Der von Thomas Tuchel versprochene Offensivfußball ist nur in Ansätzen zu sehen

Die Art und Weise, wie das Tor herausgespielt wurde, dürfte ziemlich genau nach dem Geschmack des Trainers gewesen sein. Schließlich hatte Tuchel im Vorfeld direkten, mutigen und begeisternden Offensivfußball angekündigt. Und mit erstaunlich offenen Worten seinen Vorgänger Gareth Southgate kritisiert, unter dem das englische Team trotz mehrerer Final- und Halbfinalteilnahmen zu ängstlich aufgetreten sei.

Diese Kritik könnte Tuchel aber auch schnell auf die Füße fallen. Die Ansprüche in England sind enorm, der Trainer soll mit der starbesetzten Truppe die Durststrecke beenden, die seit dem WM-Gewinn 1966 andauert. Der Titel ist das Ziel bei der Weltmeisterschaft in den USA, Kanada und Mexiko im kommenden Jahr.

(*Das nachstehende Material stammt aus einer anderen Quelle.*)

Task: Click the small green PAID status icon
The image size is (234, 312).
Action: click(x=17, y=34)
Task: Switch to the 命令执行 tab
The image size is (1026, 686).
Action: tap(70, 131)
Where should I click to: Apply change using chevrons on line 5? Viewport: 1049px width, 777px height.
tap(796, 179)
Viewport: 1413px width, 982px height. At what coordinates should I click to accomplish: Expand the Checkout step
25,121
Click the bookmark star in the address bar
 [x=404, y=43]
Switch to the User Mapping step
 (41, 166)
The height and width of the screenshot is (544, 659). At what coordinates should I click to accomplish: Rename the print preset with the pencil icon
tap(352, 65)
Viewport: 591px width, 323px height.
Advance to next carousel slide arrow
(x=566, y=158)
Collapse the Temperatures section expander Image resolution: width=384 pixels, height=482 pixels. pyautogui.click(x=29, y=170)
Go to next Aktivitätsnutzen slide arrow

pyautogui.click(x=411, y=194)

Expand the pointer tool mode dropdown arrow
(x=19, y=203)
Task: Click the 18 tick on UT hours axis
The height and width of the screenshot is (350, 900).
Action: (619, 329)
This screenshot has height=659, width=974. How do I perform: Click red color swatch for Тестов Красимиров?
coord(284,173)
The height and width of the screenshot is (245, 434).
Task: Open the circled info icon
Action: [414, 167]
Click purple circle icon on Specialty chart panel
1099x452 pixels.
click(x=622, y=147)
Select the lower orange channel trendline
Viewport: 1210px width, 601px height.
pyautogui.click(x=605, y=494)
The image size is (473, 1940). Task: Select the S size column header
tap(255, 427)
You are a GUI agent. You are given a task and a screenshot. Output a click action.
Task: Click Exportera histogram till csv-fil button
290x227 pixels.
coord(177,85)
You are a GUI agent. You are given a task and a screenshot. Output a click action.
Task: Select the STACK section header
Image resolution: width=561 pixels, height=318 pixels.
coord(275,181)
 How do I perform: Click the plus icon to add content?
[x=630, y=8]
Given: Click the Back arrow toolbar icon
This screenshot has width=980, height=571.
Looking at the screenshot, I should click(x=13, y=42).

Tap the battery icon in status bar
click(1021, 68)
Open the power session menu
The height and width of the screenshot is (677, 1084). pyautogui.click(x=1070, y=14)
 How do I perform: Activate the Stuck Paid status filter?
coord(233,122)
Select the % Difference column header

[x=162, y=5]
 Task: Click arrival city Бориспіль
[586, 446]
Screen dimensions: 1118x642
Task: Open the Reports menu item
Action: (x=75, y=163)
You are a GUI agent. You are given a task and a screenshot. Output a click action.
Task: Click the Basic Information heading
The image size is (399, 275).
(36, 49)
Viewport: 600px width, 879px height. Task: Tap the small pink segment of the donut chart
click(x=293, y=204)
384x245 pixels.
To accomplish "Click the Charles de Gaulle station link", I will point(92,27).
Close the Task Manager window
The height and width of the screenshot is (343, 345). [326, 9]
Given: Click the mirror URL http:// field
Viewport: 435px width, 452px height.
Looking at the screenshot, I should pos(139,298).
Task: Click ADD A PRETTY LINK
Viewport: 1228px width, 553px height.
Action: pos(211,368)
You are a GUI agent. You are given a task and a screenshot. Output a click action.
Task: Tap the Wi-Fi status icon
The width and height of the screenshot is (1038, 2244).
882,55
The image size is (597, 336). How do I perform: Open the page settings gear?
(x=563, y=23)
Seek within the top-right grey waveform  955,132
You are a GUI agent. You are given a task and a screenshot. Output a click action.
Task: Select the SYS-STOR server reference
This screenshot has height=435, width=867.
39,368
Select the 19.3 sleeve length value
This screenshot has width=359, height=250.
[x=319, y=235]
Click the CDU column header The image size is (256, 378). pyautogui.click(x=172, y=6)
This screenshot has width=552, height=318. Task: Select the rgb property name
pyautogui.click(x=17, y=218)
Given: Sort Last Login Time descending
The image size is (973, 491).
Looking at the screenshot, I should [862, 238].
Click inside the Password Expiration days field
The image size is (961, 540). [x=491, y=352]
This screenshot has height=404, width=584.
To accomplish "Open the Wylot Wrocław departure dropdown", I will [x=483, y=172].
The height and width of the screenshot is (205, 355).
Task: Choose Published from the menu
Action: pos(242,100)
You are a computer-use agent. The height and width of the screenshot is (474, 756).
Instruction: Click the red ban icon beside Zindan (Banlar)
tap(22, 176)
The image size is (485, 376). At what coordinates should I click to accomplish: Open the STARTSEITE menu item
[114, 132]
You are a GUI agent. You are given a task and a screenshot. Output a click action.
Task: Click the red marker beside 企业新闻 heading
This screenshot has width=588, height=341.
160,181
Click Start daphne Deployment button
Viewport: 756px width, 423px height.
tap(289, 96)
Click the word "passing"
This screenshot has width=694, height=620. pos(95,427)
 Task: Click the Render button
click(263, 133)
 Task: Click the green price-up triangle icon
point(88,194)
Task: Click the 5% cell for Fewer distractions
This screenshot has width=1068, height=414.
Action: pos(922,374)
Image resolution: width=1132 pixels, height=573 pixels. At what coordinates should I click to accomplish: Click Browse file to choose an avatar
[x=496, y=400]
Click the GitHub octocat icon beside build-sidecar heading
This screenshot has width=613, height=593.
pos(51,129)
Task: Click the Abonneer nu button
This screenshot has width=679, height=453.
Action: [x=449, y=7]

Dafür wird sich die Mannschaft weiter steigern müssen. Am Freitagabend klappte noch längst nicht alles, der versprochene Offensivfußball war nur im Ansatz zu sehen. Ein klarer Unterschied zu den Auftritten unter Southgate war noch nicht zu erkennen.

Der Start in die Ära Tuchel ist gelungen – mehr aber auch nicht

Gegen extrem tiefstehende Albaner hatten die im vom Tuchel bevorzugten 4-2-3-1-System agierenden "Three Lions" fast 75 Prozent Ballbesitz. Der Ball zirkulierte immer wieder um den Strafraum herum, in der ersten Hälfte kamen 437 Pässe an, was dem Statistikanbieter "Opta" zufolge ein neuer Rekord für Englands Nationalteam ist.

Auch wenn dies als ein erster Hinweis auf Tuchels Handschrift zu werten ist, tat sich die Mannschaft sehr schwer, Chancen herauszuspielen. In der Schlussphase setzte sich der Trainer dann eine dunkelblaue Kappe auf, vielleicht brachte es Glück. Kapitän Harry Kane, mit dem Tuchel schon beim FC Bayern zusammengearbeitet hatte, erzielte wenig später nach einer Hereingabe den 2:0-Endstand (77.).

Ein absolut verdienter Sieg, der Start in die WM-Qualifikation und die Ära Tuchel ist gelungen. Mehr aber auch nicht, angesichts der großen Erwartungen sprang der Funke noch nicht wirklich über. Die Stimmung im Stadion war eher verhalten, wie in England durchaus üblich, leerten sich die Sitzreihen in den letzten Spielminuten bereits deutlich.

Englands Presse: "Nicht gerade der Nervenkitzel, den uns Tuchel versprochen hatte"

"Es war nicht gerade der Nervenkitzel, den uns Thomas Tuchel versprochen hatte", schrieb das Boulevard-Blatt "The Sun", bescheinigte Tuchel aber dennoch ein ordentliches Debüt.
Tuchel selbst ballte nach Abpfiff ein weiteres Mal kurz die Fäuste, dann tauschte er sich freundlich mit Albaniens brasilianischem Nationaltrainer Sylvinhio aus und lachte.

Im Interview nach dem Spiel mit "ITV" wurde er aber schnell wieder ernst. "Wir können es besser machen. Und wir müssen es besser machen", nahm der Trainer sich und die Mannschaft in die Pflicht. Vermutlich wird es noch ein Weilchen dauern, bis Thomas Tuchel sich im Recht sieht, bei der englischen Nationalhymne mitsingen zu dürfen.